● **WHAT YOU ARE ASKED TO DO**: Transcribe the listing word for word. Begin at its first line and end with the line containing "Canada (448, 1298)".

● **RECORD EXTRACTS**:
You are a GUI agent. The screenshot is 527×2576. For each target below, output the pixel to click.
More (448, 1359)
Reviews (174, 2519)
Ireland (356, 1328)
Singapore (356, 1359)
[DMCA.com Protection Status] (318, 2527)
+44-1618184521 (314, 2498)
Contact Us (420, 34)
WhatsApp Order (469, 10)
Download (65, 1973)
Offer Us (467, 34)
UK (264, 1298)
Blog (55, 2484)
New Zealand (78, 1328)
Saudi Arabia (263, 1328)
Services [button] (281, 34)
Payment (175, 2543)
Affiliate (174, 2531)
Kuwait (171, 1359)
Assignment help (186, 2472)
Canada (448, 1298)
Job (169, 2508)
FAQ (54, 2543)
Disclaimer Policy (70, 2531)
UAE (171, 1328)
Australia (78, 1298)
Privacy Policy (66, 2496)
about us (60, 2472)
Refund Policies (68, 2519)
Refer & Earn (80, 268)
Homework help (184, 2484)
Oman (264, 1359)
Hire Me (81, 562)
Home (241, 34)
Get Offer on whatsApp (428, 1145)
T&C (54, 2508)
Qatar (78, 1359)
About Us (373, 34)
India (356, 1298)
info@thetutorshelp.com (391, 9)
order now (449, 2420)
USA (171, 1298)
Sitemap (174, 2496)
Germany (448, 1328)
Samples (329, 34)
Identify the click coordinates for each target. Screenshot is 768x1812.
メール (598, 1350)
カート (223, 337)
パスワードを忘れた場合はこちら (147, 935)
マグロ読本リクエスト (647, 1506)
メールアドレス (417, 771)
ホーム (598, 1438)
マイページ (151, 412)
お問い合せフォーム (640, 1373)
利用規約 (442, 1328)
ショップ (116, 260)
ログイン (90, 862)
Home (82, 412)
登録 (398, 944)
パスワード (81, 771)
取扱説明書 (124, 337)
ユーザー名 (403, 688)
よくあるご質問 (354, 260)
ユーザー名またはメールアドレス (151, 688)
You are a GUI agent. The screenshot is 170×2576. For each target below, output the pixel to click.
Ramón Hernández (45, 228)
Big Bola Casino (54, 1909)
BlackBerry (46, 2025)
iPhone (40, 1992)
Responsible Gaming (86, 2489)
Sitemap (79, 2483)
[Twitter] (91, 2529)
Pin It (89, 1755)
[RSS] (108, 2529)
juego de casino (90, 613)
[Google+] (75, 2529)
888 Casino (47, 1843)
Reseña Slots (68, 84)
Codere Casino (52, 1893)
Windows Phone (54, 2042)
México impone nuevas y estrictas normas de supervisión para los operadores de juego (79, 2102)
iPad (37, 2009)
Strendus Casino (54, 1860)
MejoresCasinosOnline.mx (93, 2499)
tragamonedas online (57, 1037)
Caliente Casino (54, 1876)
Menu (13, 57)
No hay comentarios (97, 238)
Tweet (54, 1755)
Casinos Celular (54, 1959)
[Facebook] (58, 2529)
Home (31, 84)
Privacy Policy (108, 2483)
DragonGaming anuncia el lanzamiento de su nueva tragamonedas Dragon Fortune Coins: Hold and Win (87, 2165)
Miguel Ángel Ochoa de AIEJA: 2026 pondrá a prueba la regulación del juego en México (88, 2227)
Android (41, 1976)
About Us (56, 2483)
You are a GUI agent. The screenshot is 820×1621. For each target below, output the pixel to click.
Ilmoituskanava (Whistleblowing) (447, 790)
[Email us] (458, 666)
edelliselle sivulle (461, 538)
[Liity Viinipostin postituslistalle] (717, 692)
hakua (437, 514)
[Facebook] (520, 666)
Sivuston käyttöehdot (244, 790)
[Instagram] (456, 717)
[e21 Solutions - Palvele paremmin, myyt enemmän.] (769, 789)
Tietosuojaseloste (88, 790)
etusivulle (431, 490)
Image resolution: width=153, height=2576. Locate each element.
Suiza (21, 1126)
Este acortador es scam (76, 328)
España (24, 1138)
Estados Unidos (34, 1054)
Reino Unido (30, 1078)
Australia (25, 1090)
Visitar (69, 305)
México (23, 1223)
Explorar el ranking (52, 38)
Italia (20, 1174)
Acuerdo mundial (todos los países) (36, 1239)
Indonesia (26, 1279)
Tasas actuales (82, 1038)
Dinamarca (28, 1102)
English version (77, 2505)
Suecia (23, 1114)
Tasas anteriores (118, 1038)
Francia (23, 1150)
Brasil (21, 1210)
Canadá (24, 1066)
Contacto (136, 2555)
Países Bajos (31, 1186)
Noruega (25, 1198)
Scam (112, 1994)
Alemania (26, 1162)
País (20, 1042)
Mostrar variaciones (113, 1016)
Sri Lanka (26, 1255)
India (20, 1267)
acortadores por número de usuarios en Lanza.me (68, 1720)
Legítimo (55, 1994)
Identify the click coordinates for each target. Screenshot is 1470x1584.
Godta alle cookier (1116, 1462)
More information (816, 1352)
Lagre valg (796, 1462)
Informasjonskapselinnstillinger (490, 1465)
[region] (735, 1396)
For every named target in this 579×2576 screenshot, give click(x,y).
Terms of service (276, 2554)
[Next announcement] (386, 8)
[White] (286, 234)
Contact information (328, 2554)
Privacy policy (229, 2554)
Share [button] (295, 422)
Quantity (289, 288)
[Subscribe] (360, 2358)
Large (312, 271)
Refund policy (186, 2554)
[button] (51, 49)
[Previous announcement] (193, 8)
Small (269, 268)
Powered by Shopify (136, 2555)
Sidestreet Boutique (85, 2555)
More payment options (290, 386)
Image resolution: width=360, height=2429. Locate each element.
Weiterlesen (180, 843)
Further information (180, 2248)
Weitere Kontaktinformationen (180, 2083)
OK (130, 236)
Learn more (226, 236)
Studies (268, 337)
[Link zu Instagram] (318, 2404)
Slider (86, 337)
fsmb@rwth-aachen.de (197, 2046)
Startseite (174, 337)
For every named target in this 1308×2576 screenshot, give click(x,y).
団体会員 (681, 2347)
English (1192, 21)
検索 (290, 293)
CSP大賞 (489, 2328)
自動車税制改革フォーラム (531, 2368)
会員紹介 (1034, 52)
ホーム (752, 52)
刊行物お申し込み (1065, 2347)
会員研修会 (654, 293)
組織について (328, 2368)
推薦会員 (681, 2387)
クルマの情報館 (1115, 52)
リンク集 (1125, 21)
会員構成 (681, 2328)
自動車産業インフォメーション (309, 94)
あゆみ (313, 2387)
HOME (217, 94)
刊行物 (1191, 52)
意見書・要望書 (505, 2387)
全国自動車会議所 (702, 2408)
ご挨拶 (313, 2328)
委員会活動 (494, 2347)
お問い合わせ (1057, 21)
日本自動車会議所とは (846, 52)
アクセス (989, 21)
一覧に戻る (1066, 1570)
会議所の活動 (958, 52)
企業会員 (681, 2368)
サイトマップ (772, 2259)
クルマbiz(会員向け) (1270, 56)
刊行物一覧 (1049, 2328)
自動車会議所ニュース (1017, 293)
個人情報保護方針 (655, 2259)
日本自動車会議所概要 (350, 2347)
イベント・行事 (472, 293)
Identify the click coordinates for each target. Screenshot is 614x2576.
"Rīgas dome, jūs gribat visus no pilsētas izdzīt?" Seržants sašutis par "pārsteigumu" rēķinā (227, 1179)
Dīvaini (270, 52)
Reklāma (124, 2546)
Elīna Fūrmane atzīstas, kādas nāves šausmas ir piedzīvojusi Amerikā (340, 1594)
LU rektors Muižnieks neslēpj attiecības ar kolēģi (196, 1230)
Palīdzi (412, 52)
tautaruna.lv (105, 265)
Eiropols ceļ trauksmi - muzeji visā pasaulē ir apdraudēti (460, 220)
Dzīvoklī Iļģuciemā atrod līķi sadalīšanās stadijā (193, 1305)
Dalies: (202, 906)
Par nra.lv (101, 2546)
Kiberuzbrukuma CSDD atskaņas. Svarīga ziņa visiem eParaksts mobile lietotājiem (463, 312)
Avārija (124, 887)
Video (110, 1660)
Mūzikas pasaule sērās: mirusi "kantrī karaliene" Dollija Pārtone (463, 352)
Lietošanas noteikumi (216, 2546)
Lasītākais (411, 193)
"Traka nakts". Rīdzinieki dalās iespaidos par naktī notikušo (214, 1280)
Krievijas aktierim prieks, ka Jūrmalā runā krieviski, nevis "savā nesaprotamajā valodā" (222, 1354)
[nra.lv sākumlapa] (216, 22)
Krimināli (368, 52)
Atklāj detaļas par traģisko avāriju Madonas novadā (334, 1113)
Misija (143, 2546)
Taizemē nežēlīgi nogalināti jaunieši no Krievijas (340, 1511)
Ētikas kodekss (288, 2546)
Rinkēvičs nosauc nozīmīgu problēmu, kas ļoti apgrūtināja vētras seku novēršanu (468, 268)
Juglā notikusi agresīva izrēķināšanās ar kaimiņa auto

● **TASK RESULT**:
You are a GUI agent. The screenshot is 527×2576. For each target below, output the pixel to click.
More (448, 1359)
Reviews (174, 2519)
Ireland (356, 1328)
Singapore (356, 1359)
[DMCA.com Protection Status] (318, 2527)
+44-1618184521 (314, 2498)
Contact Us (420, 34)
WhatsApp Order (469, 10)
Download (65, 1973)
Offer Us (467, 34)
UK (264, 1298)
Blog (55, 2484)
New Zealand (78, 1328)
Saudi Arabia (263, 1328)
Services [button] (281, 34)
Payment (175, 2543)
Affiliate (174, 2531)
Kuwait (171, 1359)
Assignment help (186, 2472)
Canada (448, 1298)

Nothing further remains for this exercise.